1 research outputs found
Continuous Dice Coefficient: a Method for Evaluating Probabilistic Segmentations
Objective: Overlapping measures are often utilized to quantify the similarity
between two binary regions. However, modern segmentation algorithms output a
probability or confidence map with continuous values in the zero-to-one
interval. Moreover, these binary overlapping measures are biased to structure
size. Addressing these challenges is the objective of this work. Methods: We
extend the definition of the classical Dice coefficient (DC) overlap to
facilitate the direct comparison of a ground truth binary image with a
probabilistic map. We call the extended method continuous Dice coefficient
(cDC) and show that 1) cDC is less or equal to 1 and cDC = 1 if-and-only-if the
structures overlap is complete, and, 2) cDC is monotonically decreasing with
the amount of overlap. We compare the classical DC and the cDC in a simulation
of partial volume effects that incorporates segmentations of common targets for
deep-brainstimulation.

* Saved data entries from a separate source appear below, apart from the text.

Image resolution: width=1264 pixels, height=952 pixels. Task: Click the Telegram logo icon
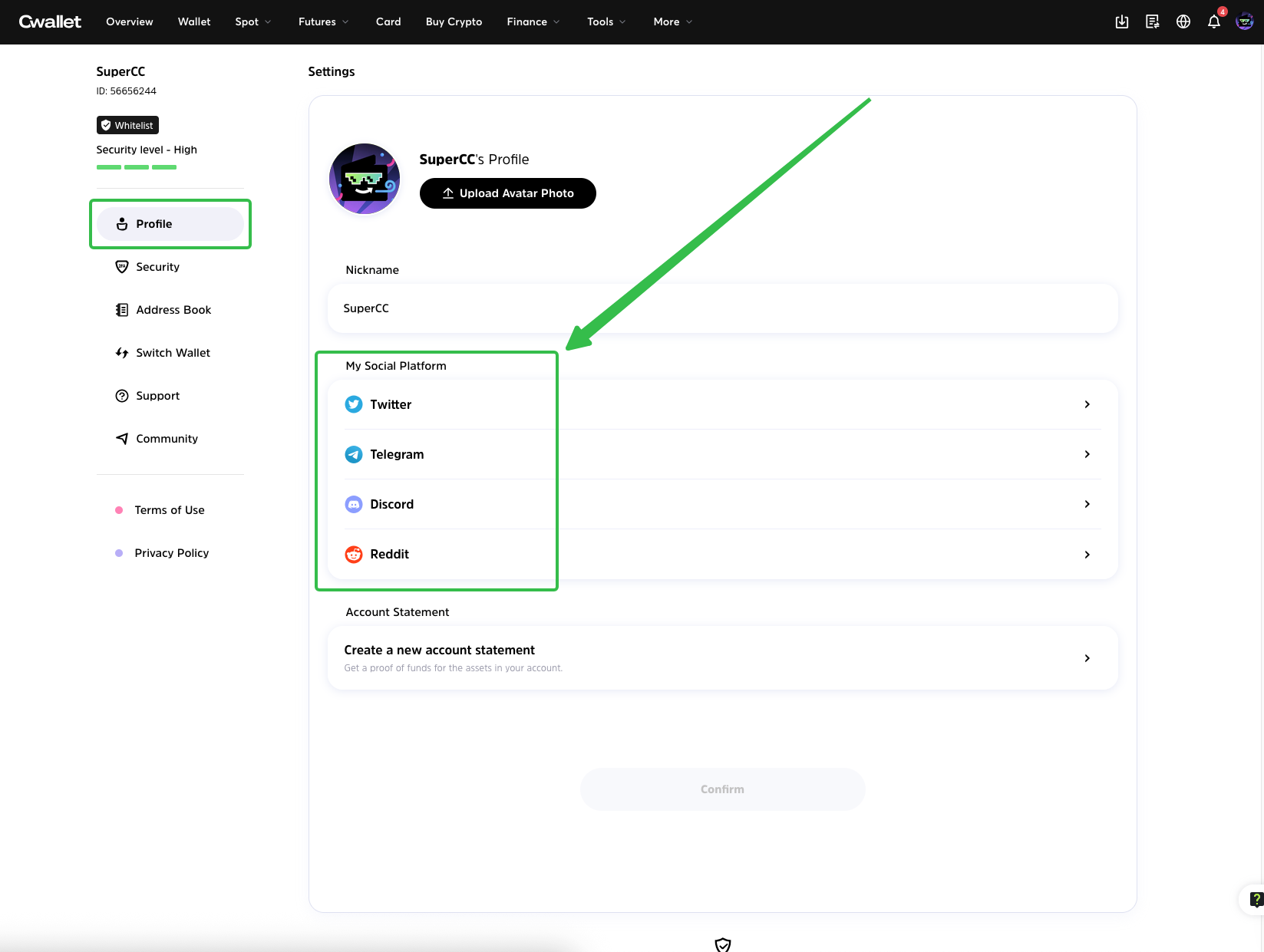coord(353,454)
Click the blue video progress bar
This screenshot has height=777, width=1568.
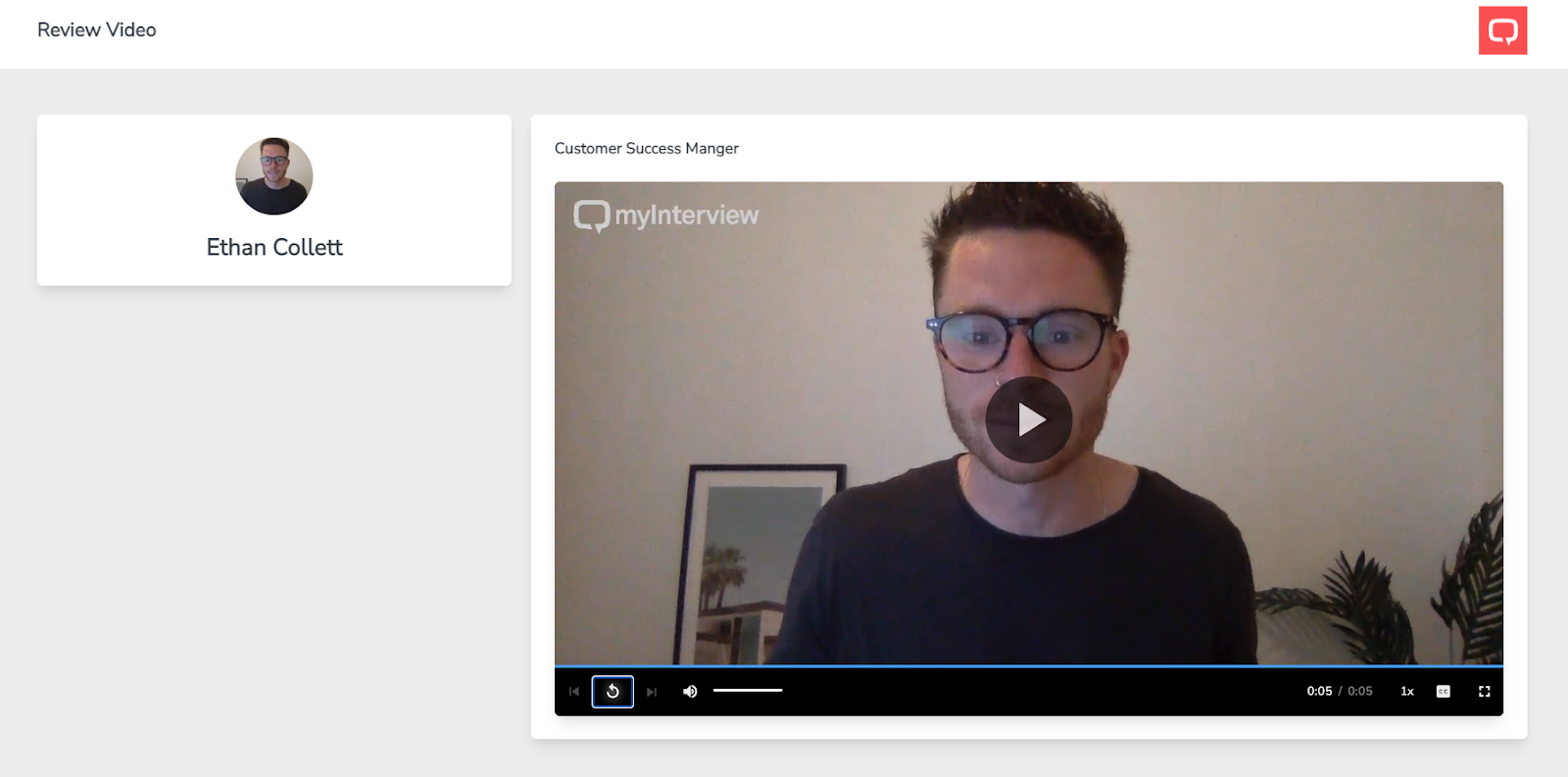[x=1028, y=666]
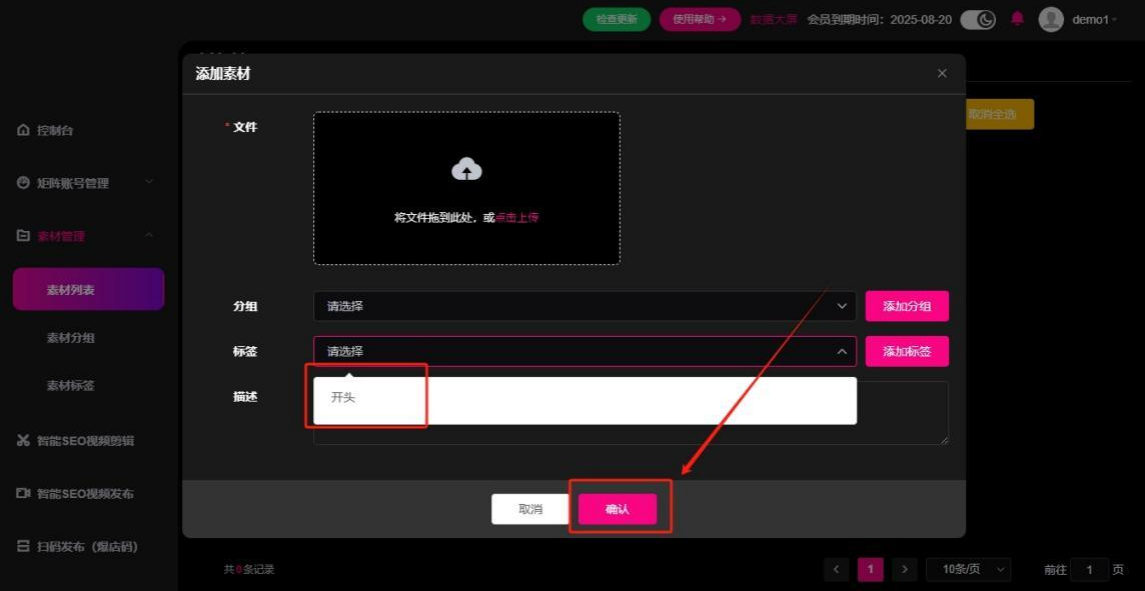Click the 添加分组 button

click(x=906, y=306)
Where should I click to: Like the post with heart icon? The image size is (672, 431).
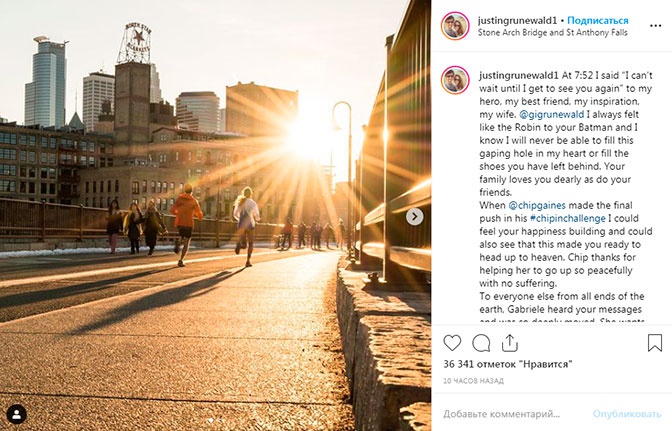pos(452,343)
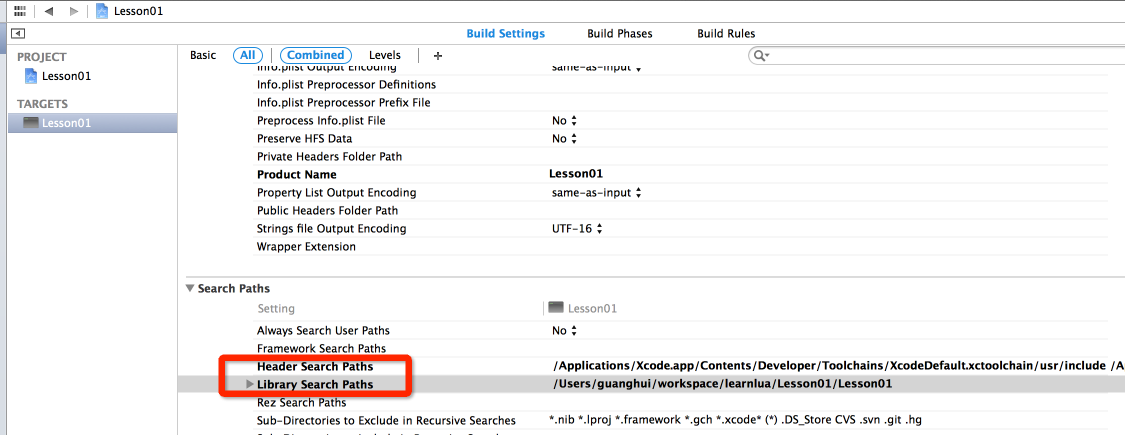Viewport: 1125px width, 435px height.
Task: Expand the Library Search Paths row
Action: point(248,384)
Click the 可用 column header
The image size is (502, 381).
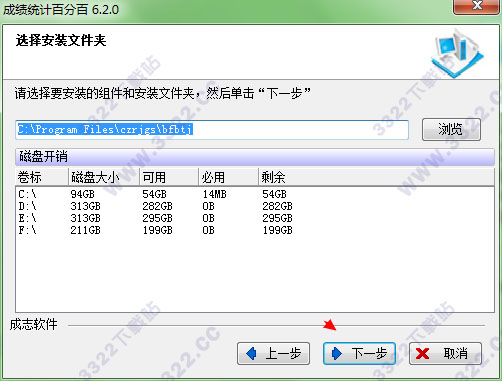pos(169,177)
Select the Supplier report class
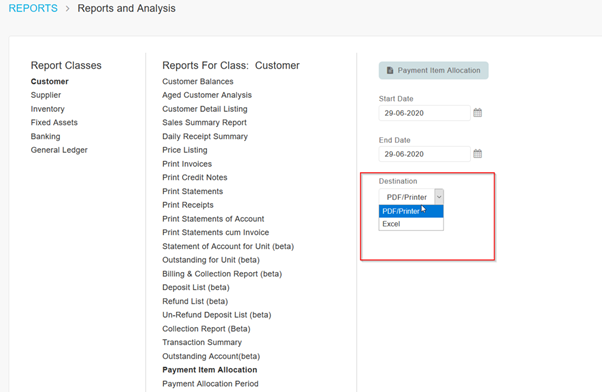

Lastly, we investigate the cDC for an automatic
segmentation of the subthalamic-nucleus. Results: Partial volume effect
simulation on thalamus (large structure) resulted with DC and cDC averages (SD)
of 0.98 (0.006) and 0.99 (0.001), respectively. For subthalamic-nucleus (small
structure) DC and cDC were 0.86 (0.025) and 0.97 (0.006), respectively. The DC
and cDC for automatic STN segmentation were 0.66 and 0.80, respectively.
Conclusion: The cDC is well defined for probabilistic segmentation, less biased
to structure size and more robust to partial volume effects in comparison to
DC. Significance: The proposed method facilitates a better evaluation of
segmentation algorithms. As a better measurement tool, it opens the door for
the development of better segmentation methods